# Start of PASSAGE
Step 4: Retention Time Alignment Visualization
2026-03-20
Source:vignettes/step4-retention-time-alignment.qmd
Introduction
This vignette covers the fourth step in the xcms metabolomics workflow: retention time alignment. After peak correspondence, these functions help you:
- Visualize retention time corrections across samples
- Assess alignment quality
- Compare different alignment methods
- Examine alignment model parameters (LamaParama)
xcms Workflow Context
┌───────────────────────────────┐
│ 1. Raw Data Visualization │
│ 2. Peak Detection │
│ 3. Peak Correspondence │
├───────────────────────────────┤
│ 4. RT ALIGNMENT │ ← YOU ARE HERE
├───────────────────────────────┤
│ 5. Feature Grouping │
└───────────────────────────────┘
What is Retention Time Alignment?
Retention time alignment (also called retention time correction) adjusts for systematic shifts in retention time between samples. This improves feature detection by ensuring that the same compound elutes at consistent times across all samples.
Functions Covered
| Function | Purpose | Input Type |
|---|---|---|
gplotAdjustedRtime() |
General RT alignment visualization |
XcmsExperiment, XCMSnExp
|
gplot(LamaParama) |
LamaParama-specific model visualization |
LamaParama object |
Setup
Data Preparation
We’ll use the faahKO package data:
# Get example CDF files
cdf_files <- dir(system.file("cdf", package = "faahKO"),
recursive = TRUE, full.names = TRUE)
# Using 6 samples (3 from each group)
cdf_files <- cdf_files[c(1:3, 7:9)]
# Load data as XcmsExperiment
xdata_raw <- readMsExperiment(
spectraFiles = cdf_files,
BPPARAM = SerialParam()
)
# Add sample metadata
sample_group <- rep(c("KO", "WT"), each = 3)
sampleData(xdata_raw)$sample_name <- basename(cdf_files)
sampleData(xdata_raw)$sample_group <- sample_groupPeak Detection and Correspondence
# Peak detection
cwp <- CentWaveParam(
peakwidth = c(20, 80),
ppm = 25
)
xdata_peaks <- findChromPeaks(xdata_raw, param = cwp, BPPARAM = SerialParam())
# Initial correspondence (peak grouping)
sample_data <- sampleData(xdata_peaks)
pdp <- PeakDensityParam(
sampleGroups = sample_data$sample_group,
minFraction = 0.4,
bw = 30
)
xdata_grouped <- groupChromPeaks(xdata_peaks, param = pdp)Part 1: General Alignment Visualization
gplotAdjustedRtime(): PeakGroups Method
Basic Workflow
# Work with a copy of the grouped data
xdata <- xdata_grouped
# Retention time alignment using peak groups
pgp <- PeakGroupsParam(
minFraction = 0.4,
smooth = "loess",
span = 0.2,
family = "gaussian"
)
xdata <- adjustRtime(xdata, param = pgp)Creating the Plot
p <- gplotAdjustedRtime(xdata, color_by = sample_group)
print(p)
# End of PASSAGE
# Start of MATERIAL SUPPLIED
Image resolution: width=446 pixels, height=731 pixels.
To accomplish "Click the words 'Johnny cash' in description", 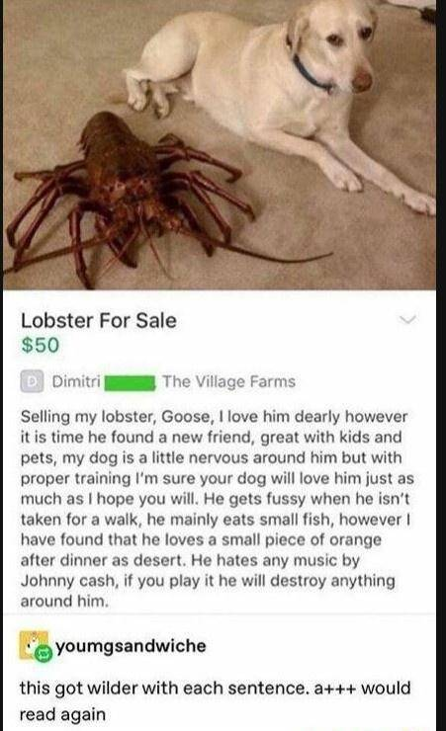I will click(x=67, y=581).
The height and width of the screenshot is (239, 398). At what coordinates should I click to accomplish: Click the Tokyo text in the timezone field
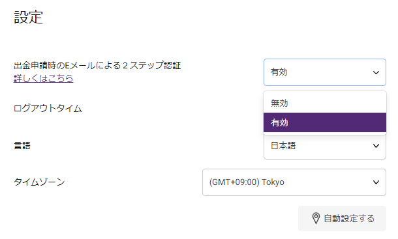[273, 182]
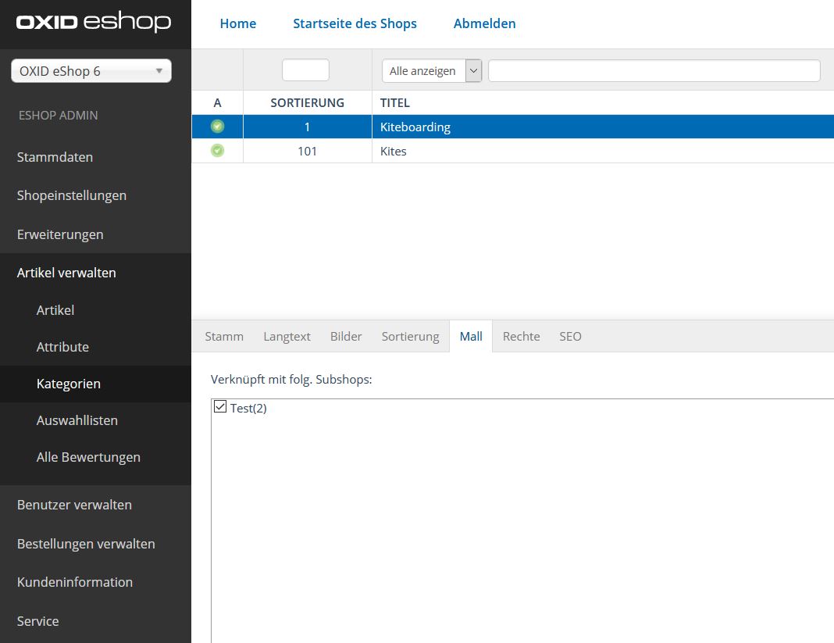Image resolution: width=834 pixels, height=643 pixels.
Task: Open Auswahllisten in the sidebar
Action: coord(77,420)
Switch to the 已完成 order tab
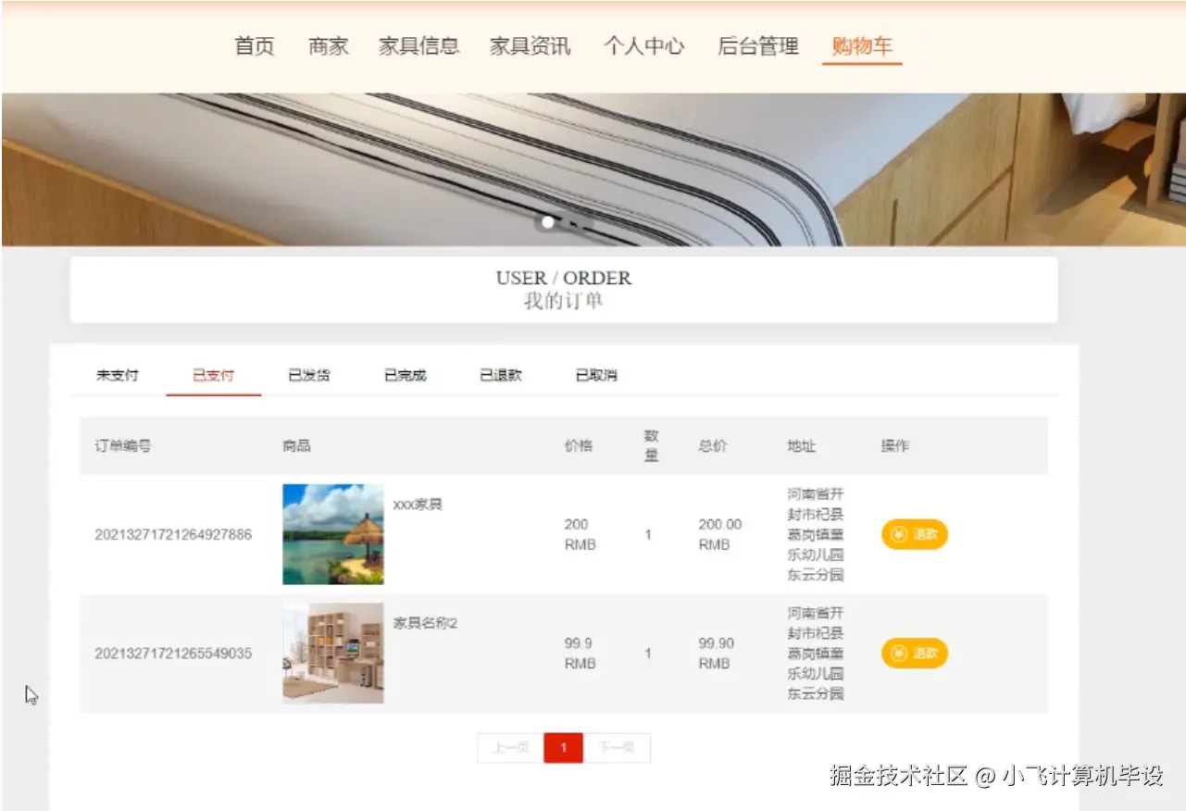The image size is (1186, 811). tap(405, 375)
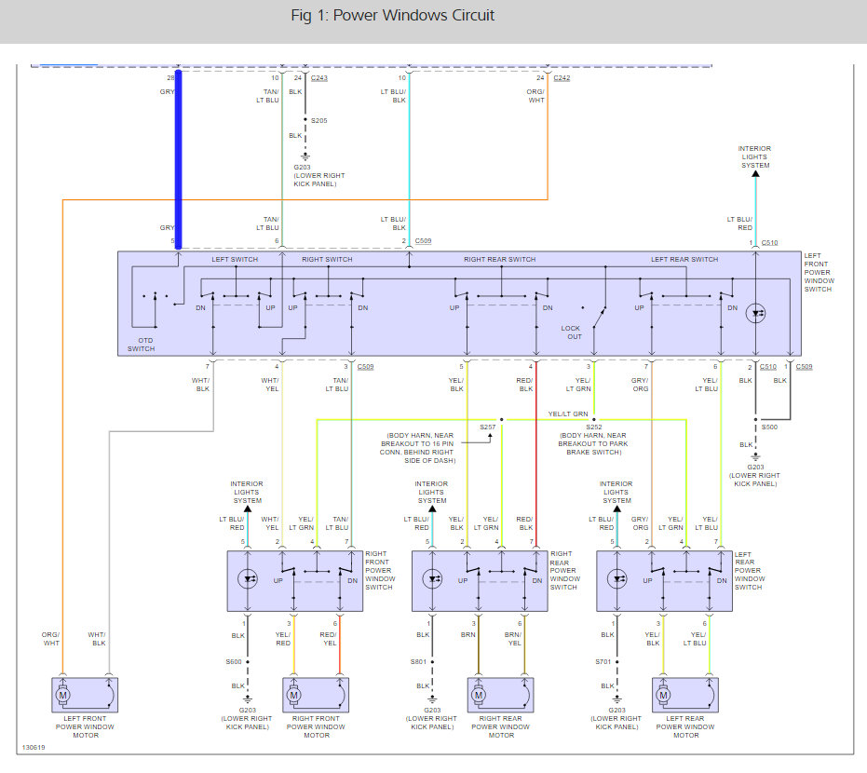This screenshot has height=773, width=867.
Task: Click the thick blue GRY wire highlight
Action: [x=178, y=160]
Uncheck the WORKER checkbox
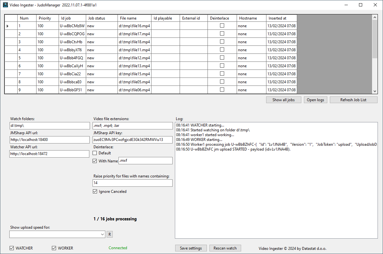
# End of MATERIAL SUPPLIED
# Start of MATERIAL SUPPLIED
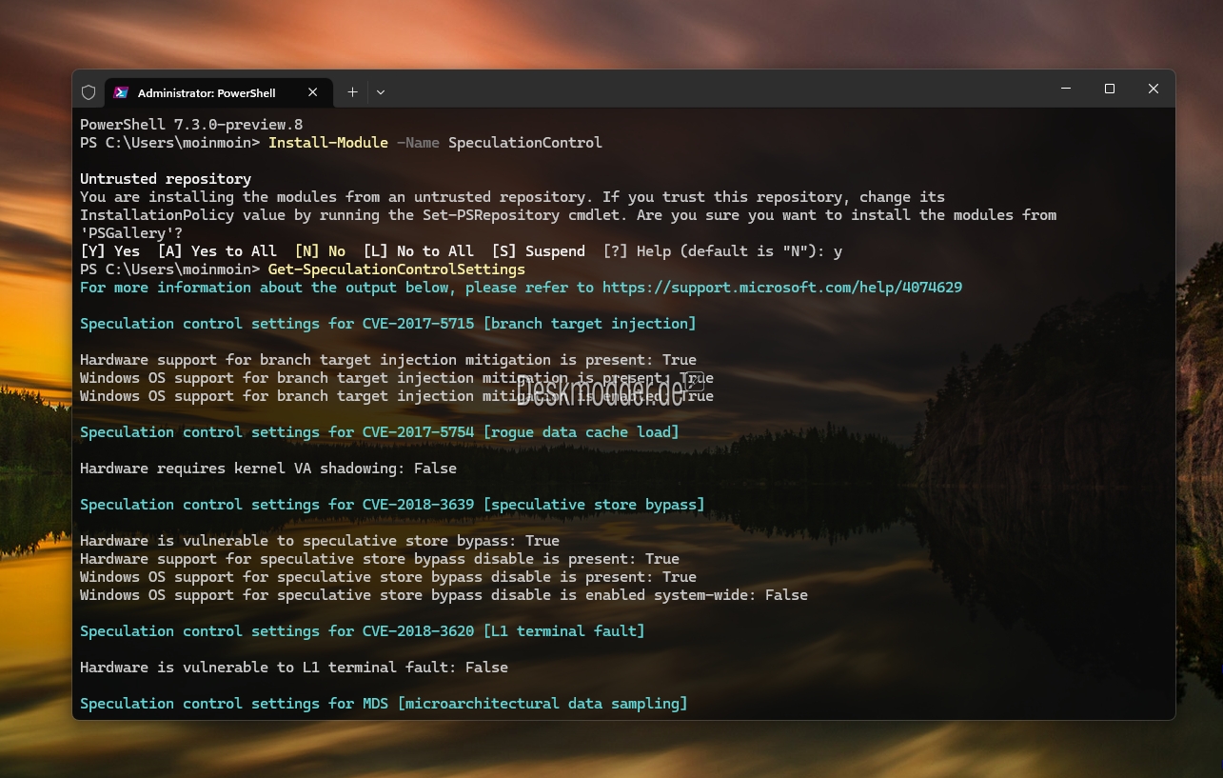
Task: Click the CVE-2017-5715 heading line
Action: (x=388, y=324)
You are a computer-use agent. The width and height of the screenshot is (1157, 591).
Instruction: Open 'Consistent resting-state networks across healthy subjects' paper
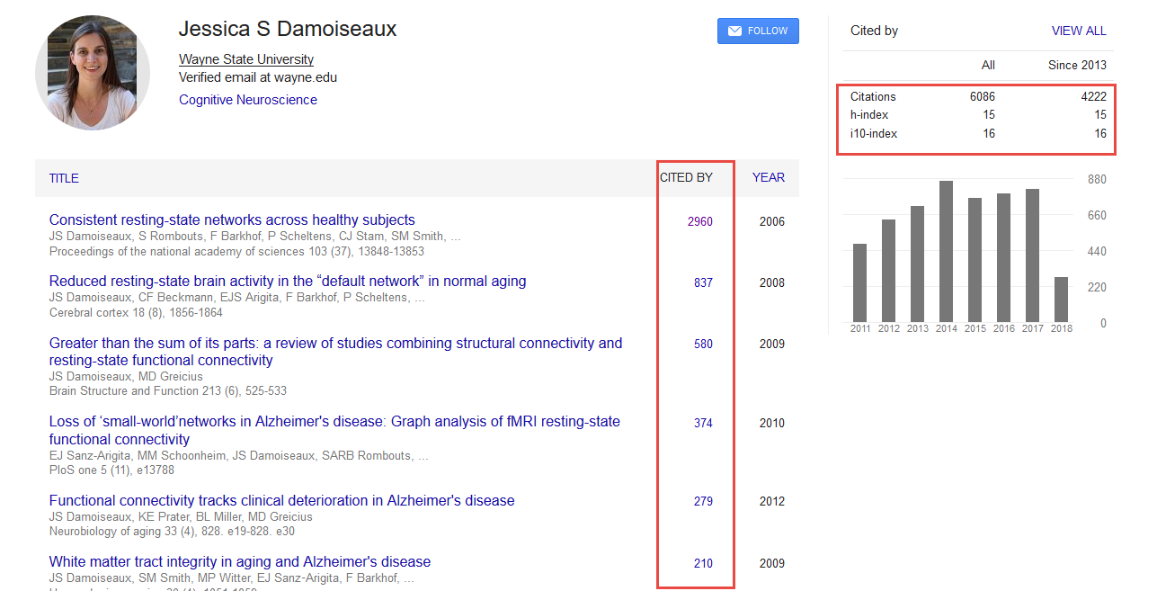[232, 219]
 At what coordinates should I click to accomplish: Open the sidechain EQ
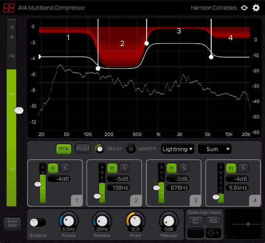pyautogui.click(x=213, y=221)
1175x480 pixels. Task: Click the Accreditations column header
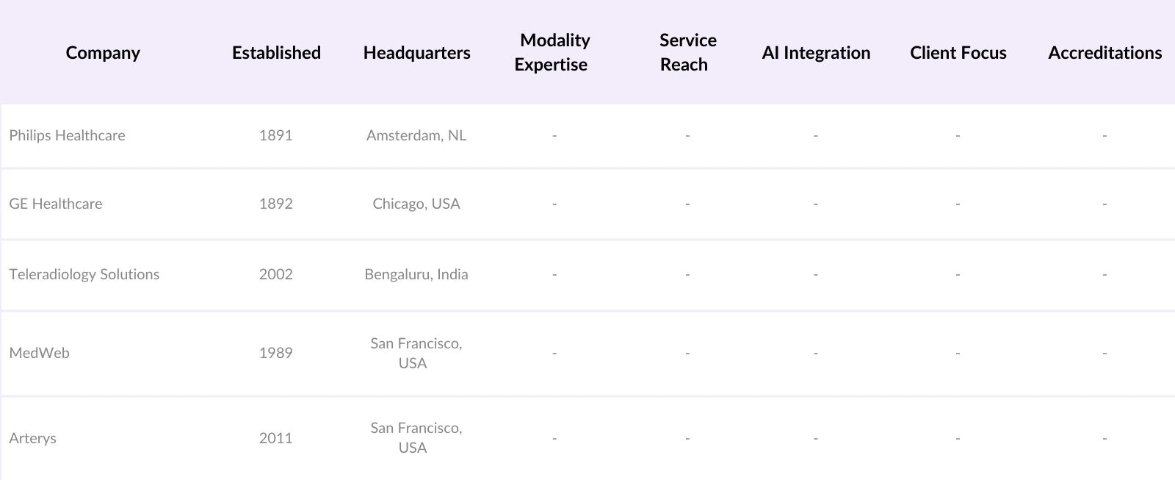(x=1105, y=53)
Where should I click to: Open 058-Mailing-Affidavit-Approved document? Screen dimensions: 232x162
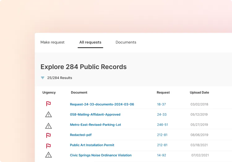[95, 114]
# End of MATERIAL SUPPLIED
TASK DESCRIPTION:
Pick up the retention time alignment vignette right after its last line and continue writing it.

EXERCISE OUTPUT:
The plot shows:
- Lines: One per sample, showing RT deviation across the chromatographic run
- Grey circles: Individual peaks used for alignment
- Grey dashed lines: Connect peaks from the same feature across samples
Customizing the Plot
p +
labs(
title = "Retention Time Correction - faahKO Dataset",
x = "Adjusted Retention Time (s)",
y = "RT Adjustment (s)",
color = "Sample Group"
) +
theme_minimal() +
scale_color_brewer(palette = "Set1") +
theme(legend.position = "top")
Interactive Visualization
p_interactive <- ggplotly(p, tooltip = "text")
p_interactiveAdvanced Use Cases
With filterFile()
# Work with a fresh copy from grouped data
xdata_filtered <- xdata_grouped
# Filter to specific samples (files 2-5)
xdata_filtered <- filterFile(xdata_filtered, c(2:5))
# Filtering removes correspondence - need to re-group with filtered samples
sample_data_filtered <- sampleData(xdata_filtered)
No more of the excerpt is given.